Kur’an’da müşrik, münafık, fasık, mürtet ve zalimler gibi sıfatlarla anılanlar, İslâm’ı din olarak kabul ettiklerini iddia etmelerine rağmen İslâm’ın belirlediği kurallara gereğince tâbi olmayan, Tevhidi esasları ve topluma ulaştırma metodunu kendilerine göre değiştirip çarpıtan kimselerdir.
Her din, her ideoloji ve sistem, kendine özgü bir metoda sahiptir. Bir din, ideoloji ve sistemi başarıya ulaştıran asıl unsur, kendi belirlediği metotlarla insanlara ulaştırılmasıdır. Kendine özgü bir metodu bulunmayan ya da kendi metodu ile ortaya konulmayan bir din ve ideolojinin başarıya ulaşması, insanlar tarafından kabul görmesi, hayata hâkim olması hiçbir şekilde mümkün değildir. Bir din ya da sistemin başarıya ulaşabilmesi ancak kendine özgü metodu ile ortaya konulması halinde mümkün olabilir.
Gösterdiği hedefle o hedefe ulaşma metodu ayrı olan bir din ya da ideolojinin ömrünün çok kısa sürdüğü, yıkılıp yerle bir olduğu, adının tarih sayfalarında bir hatıra olarak kaldığı tarihi belgelerde ve Kur’an’da ortaya konulmakta, günümüzde örnekleri çokça gör¬ülmektedir.

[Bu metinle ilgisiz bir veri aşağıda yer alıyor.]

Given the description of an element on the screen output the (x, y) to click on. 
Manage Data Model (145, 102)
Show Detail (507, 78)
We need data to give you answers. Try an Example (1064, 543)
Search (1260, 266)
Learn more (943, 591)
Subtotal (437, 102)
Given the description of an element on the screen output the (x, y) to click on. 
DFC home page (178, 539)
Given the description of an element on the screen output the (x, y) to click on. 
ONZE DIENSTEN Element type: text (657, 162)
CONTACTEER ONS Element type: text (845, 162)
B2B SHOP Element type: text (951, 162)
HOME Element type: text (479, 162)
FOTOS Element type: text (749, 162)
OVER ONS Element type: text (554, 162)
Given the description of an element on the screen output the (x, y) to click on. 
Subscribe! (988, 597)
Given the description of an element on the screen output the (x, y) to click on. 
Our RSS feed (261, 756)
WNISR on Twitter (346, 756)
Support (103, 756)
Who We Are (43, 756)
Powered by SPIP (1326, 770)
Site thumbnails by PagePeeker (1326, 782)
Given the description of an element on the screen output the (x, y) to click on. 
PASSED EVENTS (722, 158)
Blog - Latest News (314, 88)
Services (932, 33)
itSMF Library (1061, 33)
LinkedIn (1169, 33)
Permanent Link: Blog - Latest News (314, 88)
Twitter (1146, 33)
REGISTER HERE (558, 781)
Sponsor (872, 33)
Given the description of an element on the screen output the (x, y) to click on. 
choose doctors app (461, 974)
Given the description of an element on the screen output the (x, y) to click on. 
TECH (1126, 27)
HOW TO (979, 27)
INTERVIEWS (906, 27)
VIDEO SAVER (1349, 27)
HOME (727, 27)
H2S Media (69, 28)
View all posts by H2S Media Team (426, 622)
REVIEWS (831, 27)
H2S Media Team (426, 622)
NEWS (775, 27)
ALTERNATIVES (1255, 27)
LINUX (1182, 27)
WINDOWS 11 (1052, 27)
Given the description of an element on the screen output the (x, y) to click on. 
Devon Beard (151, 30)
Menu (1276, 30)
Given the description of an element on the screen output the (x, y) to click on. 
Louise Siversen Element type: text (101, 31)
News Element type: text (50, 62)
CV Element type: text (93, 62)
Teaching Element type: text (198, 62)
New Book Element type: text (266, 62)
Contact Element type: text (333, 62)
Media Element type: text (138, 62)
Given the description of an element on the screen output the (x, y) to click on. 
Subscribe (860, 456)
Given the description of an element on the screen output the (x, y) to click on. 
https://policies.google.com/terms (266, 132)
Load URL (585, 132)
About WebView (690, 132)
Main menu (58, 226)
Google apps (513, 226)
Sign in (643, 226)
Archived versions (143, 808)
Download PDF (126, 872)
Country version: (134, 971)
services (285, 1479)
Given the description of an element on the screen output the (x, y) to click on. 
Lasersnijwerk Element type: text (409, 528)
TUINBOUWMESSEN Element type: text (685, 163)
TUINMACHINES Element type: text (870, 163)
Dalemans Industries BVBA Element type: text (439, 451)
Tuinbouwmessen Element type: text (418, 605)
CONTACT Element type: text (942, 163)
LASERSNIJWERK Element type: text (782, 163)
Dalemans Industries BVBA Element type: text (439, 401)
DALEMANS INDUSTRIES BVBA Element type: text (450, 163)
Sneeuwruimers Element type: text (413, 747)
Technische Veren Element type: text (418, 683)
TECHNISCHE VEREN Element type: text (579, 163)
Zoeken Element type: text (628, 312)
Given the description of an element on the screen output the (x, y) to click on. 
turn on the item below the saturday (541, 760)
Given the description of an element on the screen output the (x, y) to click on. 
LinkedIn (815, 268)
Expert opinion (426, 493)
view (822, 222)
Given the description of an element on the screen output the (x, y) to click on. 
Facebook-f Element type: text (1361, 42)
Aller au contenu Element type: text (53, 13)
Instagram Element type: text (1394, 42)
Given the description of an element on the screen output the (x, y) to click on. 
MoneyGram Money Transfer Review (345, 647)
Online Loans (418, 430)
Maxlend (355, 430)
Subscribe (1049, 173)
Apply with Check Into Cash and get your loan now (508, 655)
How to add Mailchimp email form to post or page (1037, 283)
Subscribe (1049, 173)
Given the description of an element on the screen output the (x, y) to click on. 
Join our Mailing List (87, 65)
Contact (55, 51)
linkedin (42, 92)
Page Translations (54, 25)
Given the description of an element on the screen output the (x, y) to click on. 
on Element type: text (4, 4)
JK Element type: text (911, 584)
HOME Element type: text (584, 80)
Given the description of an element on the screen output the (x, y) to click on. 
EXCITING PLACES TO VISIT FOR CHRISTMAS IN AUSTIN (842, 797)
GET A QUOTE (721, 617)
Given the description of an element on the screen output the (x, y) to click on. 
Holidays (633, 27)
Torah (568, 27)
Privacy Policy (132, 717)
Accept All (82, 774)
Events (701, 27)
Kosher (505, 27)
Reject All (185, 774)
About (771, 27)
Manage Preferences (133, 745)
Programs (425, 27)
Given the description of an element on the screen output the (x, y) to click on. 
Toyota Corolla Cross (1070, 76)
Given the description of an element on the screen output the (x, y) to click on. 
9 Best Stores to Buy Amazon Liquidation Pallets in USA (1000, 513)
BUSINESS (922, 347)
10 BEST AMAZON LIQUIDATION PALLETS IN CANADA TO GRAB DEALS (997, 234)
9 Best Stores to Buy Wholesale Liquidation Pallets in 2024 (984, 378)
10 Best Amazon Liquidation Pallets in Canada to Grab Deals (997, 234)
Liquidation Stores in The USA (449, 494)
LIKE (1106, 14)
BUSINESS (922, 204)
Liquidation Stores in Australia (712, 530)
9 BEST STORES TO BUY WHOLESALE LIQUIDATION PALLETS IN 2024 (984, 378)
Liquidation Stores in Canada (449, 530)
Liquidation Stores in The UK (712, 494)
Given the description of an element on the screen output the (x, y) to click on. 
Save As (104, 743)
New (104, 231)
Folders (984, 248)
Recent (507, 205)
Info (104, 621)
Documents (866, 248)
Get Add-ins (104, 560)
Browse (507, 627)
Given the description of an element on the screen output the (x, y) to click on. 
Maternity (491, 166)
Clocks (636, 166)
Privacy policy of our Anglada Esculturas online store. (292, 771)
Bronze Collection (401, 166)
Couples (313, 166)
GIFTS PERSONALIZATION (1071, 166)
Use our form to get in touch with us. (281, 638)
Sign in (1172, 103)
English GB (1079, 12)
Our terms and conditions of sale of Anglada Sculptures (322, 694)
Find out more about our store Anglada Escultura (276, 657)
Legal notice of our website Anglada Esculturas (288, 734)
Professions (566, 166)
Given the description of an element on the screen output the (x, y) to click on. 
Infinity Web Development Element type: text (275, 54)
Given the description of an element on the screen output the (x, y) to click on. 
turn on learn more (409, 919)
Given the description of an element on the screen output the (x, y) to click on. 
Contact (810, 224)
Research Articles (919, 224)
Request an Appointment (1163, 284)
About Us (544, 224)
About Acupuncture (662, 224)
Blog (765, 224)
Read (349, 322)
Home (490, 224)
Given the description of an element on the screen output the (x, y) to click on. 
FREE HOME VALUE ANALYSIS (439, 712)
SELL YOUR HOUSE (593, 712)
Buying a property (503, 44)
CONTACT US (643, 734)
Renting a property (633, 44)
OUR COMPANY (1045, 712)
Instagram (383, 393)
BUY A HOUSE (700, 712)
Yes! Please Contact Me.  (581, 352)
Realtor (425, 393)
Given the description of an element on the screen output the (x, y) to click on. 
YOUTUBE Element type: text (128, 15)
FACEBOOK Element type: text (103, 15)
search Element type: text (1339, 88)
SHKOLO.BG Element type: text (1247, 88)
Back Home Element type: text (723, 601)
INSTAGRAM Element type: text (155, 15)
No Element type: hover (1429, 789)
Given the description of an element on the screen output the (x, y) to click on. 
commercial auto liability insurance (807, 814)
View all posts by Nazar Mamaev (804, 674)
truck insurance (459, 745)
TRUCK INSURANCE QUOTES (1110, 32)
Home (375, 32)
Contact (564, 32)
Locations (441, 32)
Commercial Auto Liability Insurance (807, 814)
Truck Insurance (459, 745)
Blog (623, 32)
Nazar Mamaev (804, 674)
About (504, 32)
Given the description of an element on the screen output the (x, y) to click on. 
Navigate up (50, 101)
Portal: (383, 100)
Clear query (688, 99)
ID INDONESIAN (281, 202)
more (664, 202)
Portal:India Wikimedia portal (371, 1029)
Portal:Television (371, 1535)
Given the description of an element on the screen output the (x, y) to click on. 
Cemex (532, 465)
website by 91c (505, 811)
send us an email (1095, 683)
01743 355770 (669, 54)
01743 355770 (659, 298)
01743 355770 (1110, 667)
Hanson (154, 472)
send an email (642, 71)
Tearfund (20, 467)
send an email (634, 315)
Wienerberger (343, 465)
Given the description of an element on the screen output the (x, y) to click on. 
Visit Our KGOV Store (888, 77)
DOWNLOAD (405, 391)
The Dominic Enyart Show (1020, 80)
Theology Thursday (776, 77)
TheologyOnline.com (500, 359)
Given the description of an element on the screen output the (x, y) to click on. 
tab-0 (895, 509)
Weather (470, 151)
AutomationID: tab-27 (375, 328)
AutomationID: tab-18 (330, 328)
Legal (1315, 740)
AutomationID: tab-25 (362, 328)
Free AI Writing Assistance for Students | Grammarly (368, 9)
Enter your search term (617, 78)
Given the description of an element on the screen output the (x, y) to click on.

Tevhidi Mücadele Metodu İlahidir
Yüce Allah (cc), gönderdiği dinin korunmasına hassasiyet gösterdiği gibi, bu dinin insanlara ulaştırılması konusunda da hassasiyet göstermiş, bu konuda rasullerini uyarmış, onlardan, belirttiği hususlara uygun hareket etmelerini istemiş, en küçük bir sapma gösteren rasullerini şiddetle uyarmıştır.
Rasullerin tümü, taşıdıkları ilahi mesajı, Rab’lerinin bildirdiği esaslara uygun insanlara duyurmuşlar, bundan zerre kadar şaşmamışlardır. Bildirilen esaslardan zerre kadar ayrılan ya da bazı hususlarda tereddüt eden rasuller, uyarılmışlardır. Hz. Yunus (as) ve Hz. Muhammed (as) bunlara birer örnektirler.
Hz. Yunus (as), daveti götürdüğü toplumun, kendisini dinlememeleri üzerine onlara kızarak davet yapmayı bırakmış, başka bir yere gitmeye çalışmıştır. Ancak yüce Allah (cc), kendisinden böyle bir talepte bulunulmadığı için onu, kimi sıkıntılara duçar kılmış, hatasını anlaması üzerine tevbe etmiş, Rabb’i de onu bağışlamıştır.